┌──

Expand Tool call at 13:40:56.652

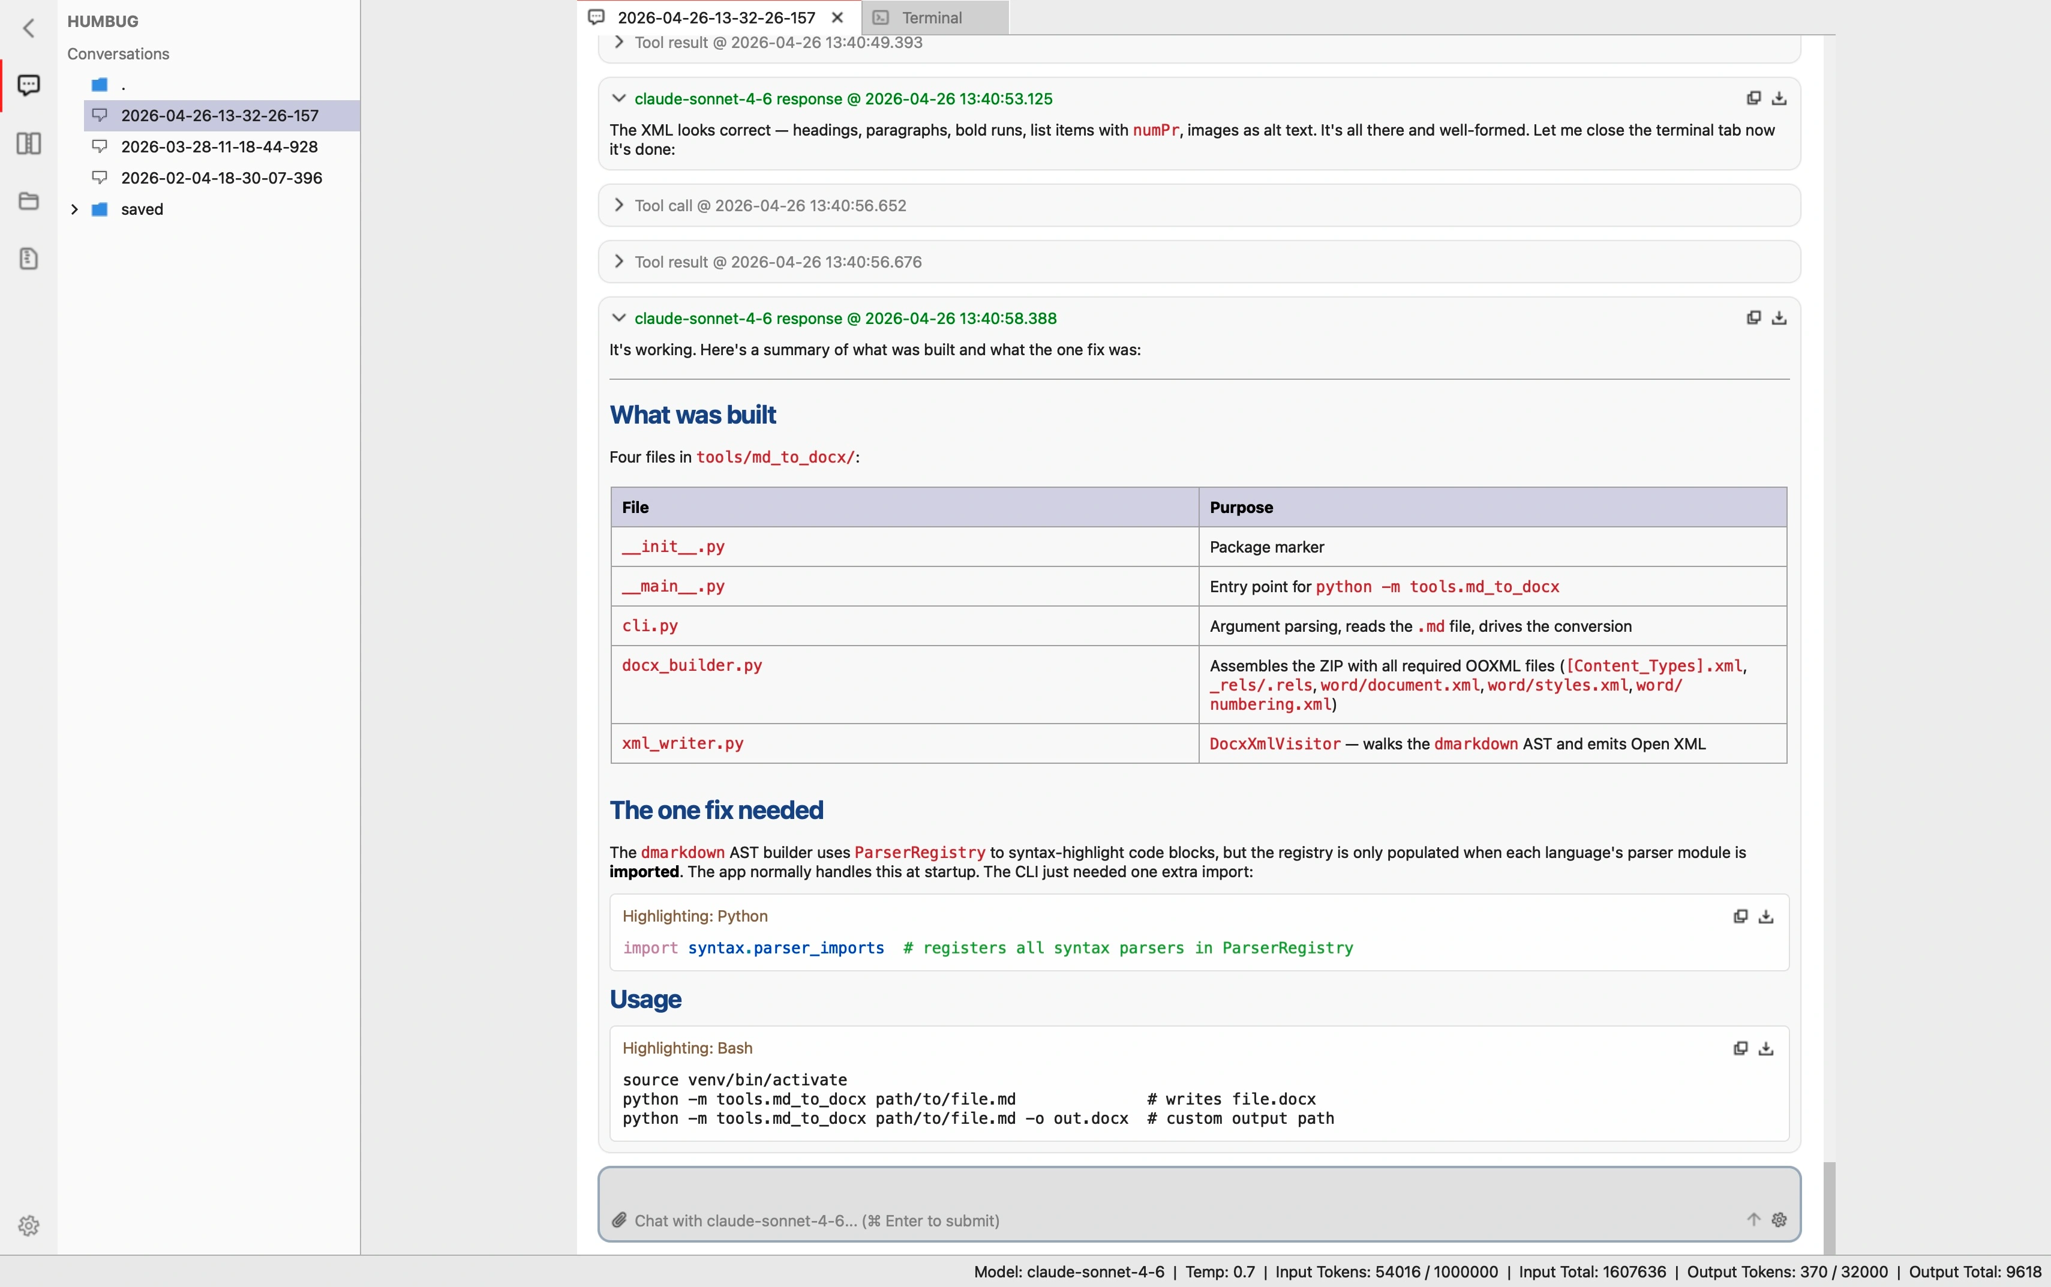[x=619, y=205]
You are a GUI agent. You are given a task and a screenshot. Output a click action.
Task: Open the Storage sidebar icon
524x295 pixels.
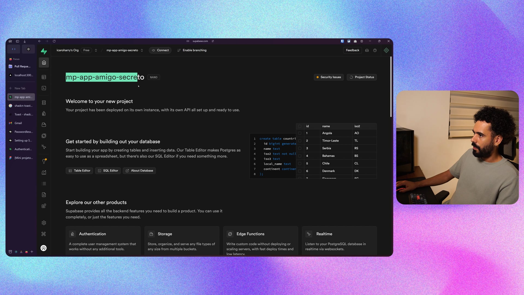pos(44,125)
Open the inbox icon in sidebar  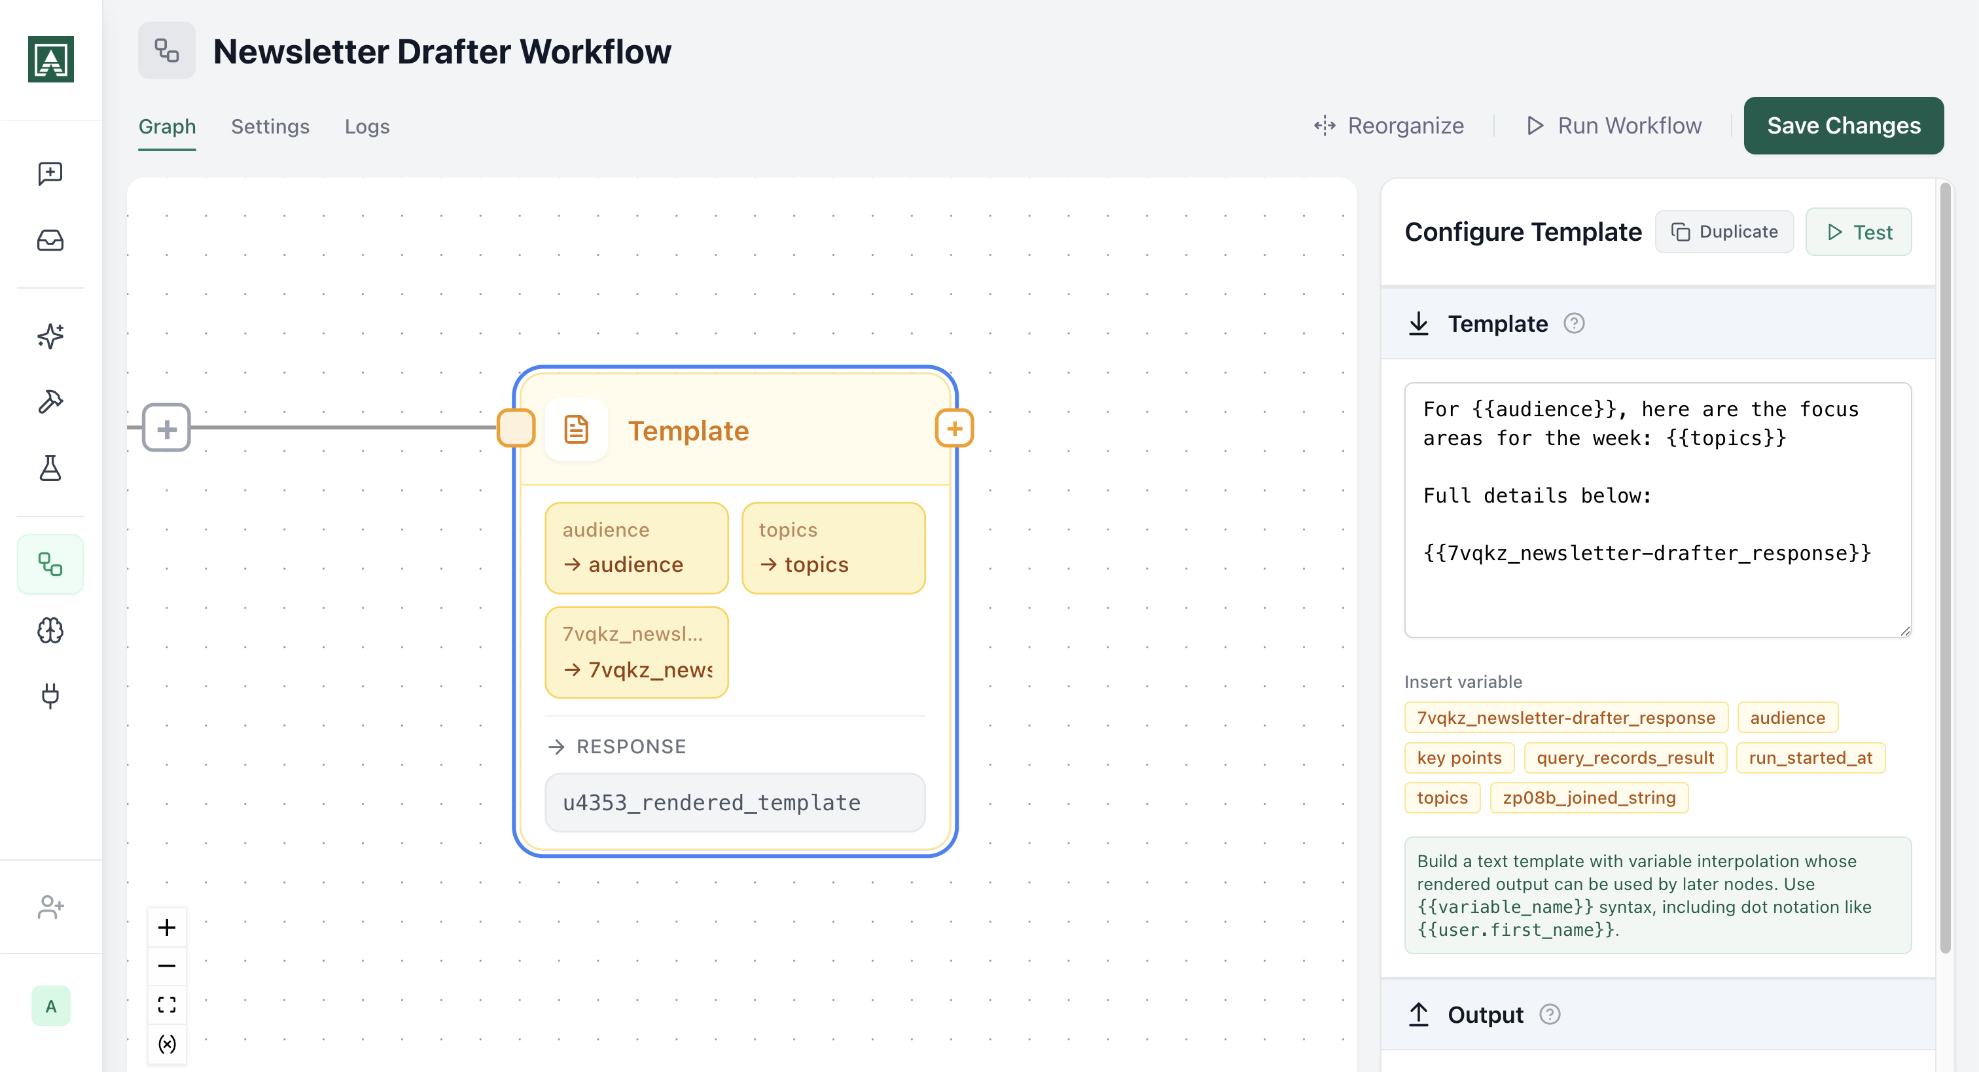tap(50, 241)
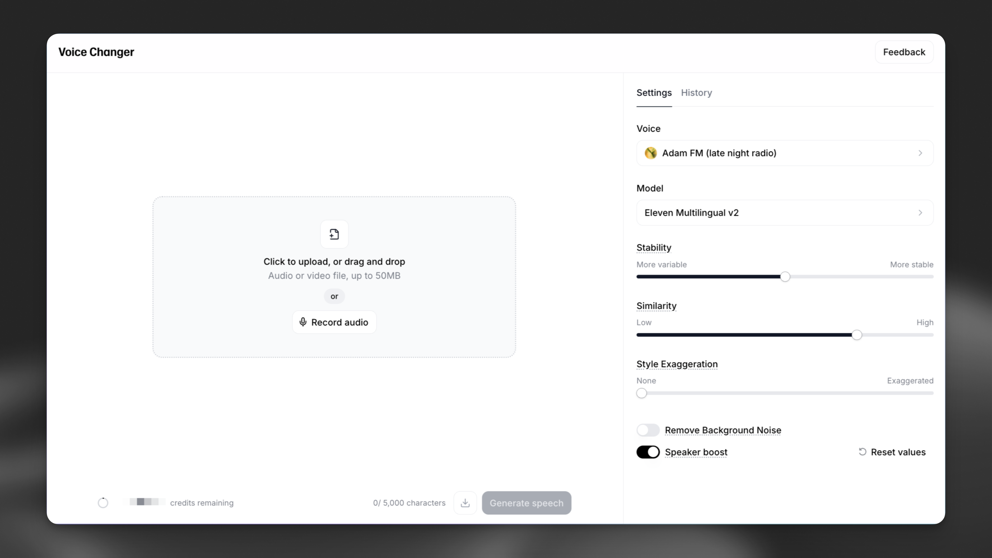Enable Remove Background Noise
Image resolution: width=992 pixels, height=558 pixels.
point(648,430)
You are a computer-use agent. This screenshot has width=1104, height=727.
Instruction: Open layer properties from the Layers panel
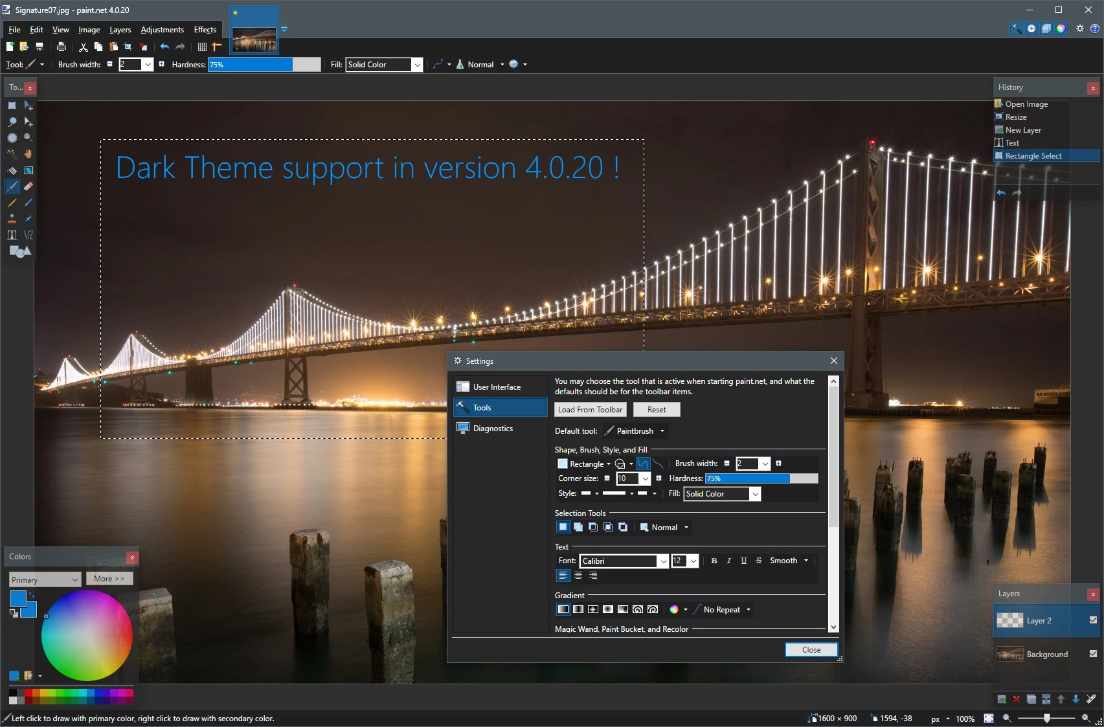1090,699
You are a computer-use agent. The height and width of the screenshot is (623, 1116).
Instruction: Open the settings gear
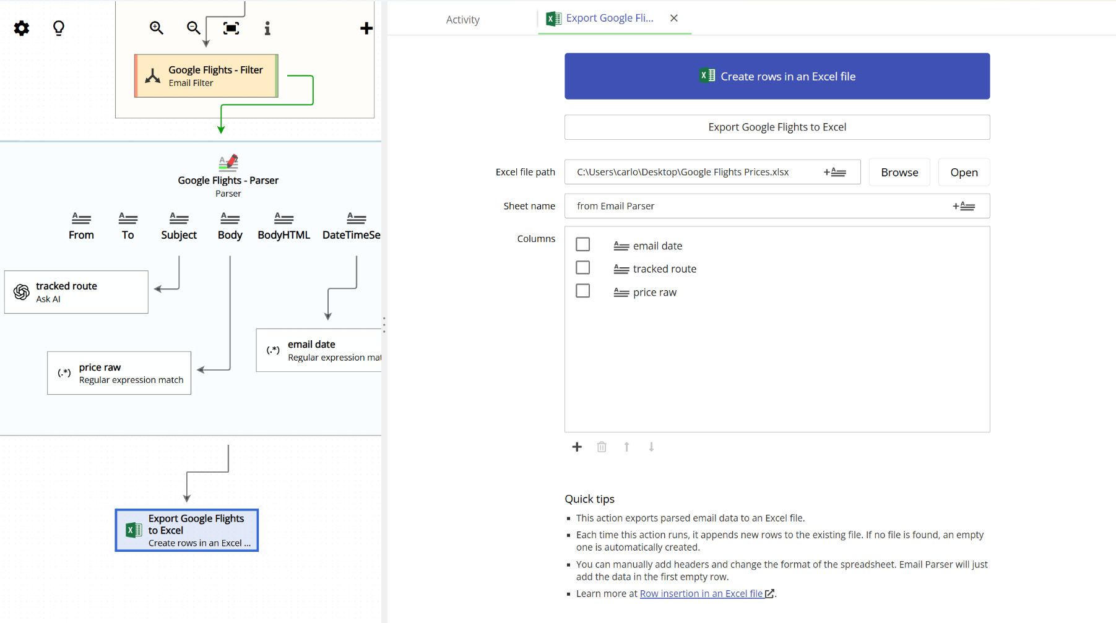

└──

What is expected: Could you copy every line from the records that mentions the word "screenshot"?

The answer:
You are a GUI agent. You are given a task and a screenshot. Output a click action.
You are a computer-use agent. This screenshot has width=1104, height=727.
You are a computer-use agent. The height and width of the screenshot is (623, 1116).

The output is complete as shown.